* [What you need to do]:
Copy every line of the listing below word for word, and leave the pictures out.

— START Data supplied —

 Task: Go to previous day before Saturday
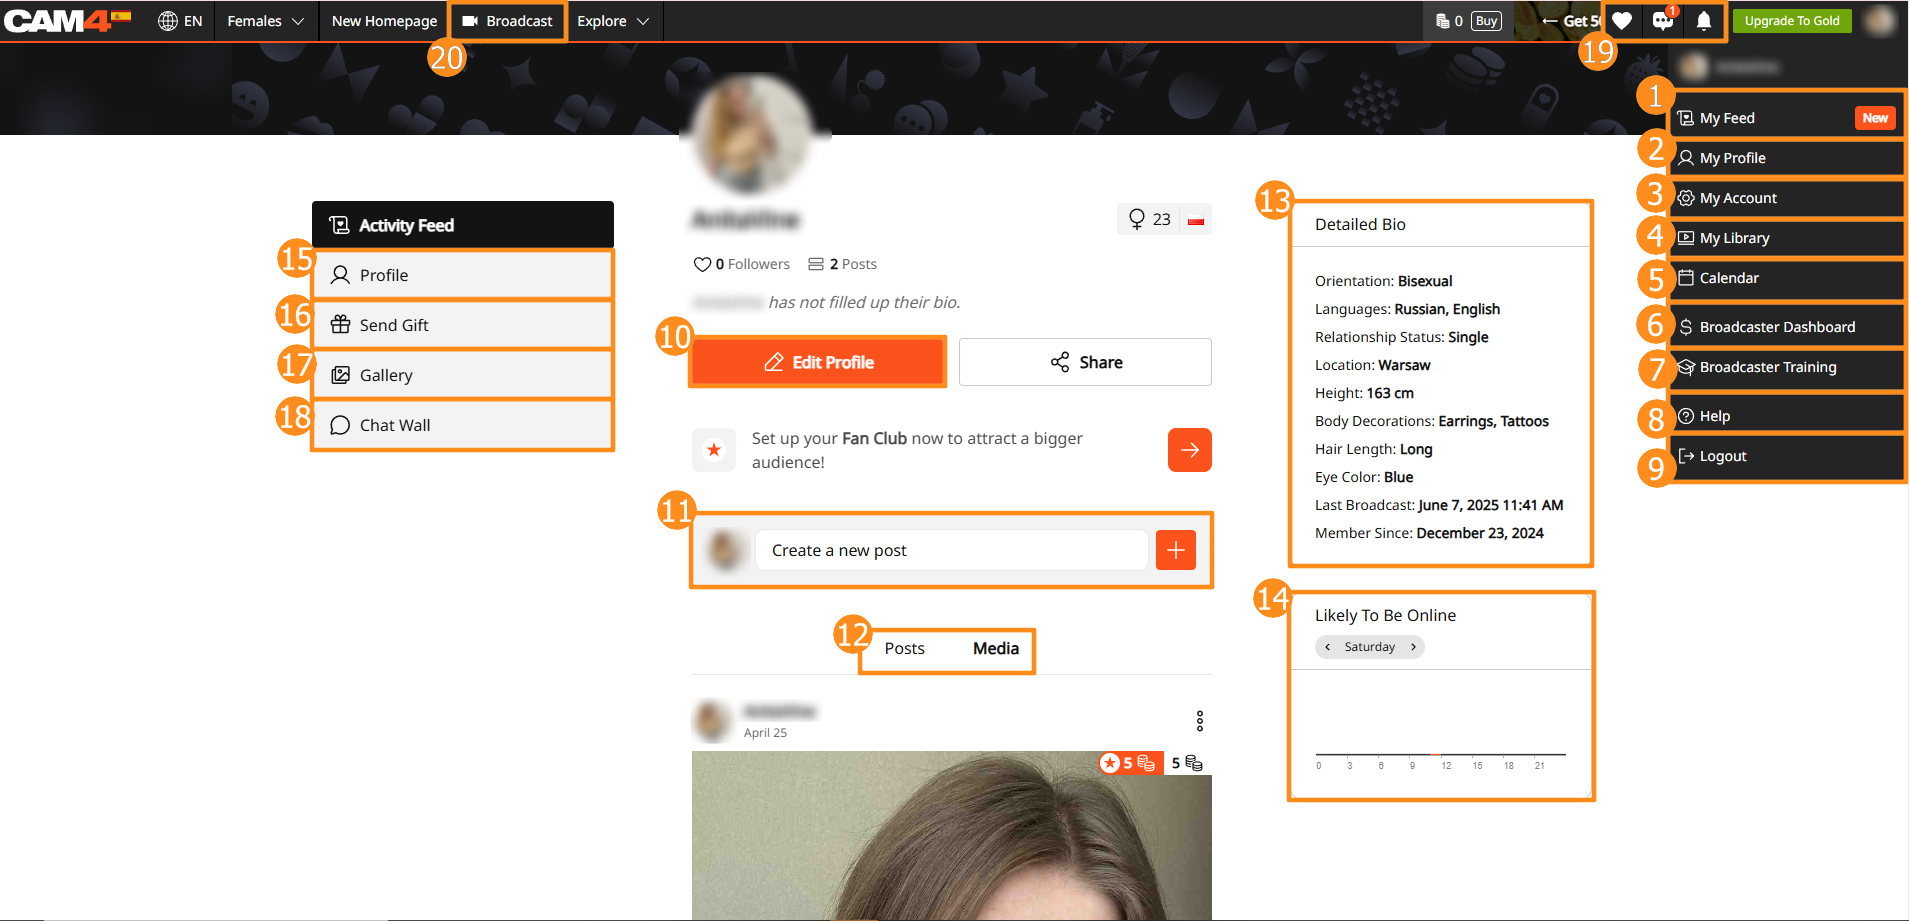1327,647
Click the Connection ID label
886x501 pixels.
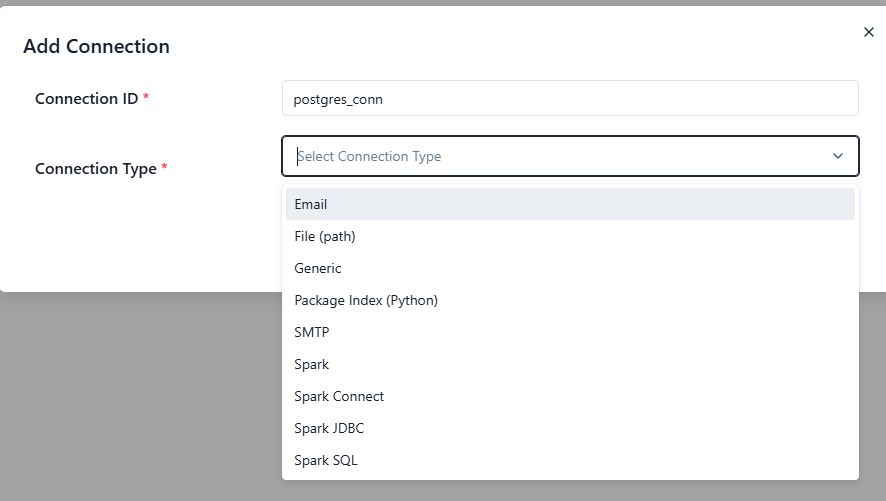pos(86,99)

— END Data supplied —

* [Output for this task]:
 Task: Go to previous day before Saturday
1327,647
Click the Connection ID label
886x501 pixels.
pos(86,99)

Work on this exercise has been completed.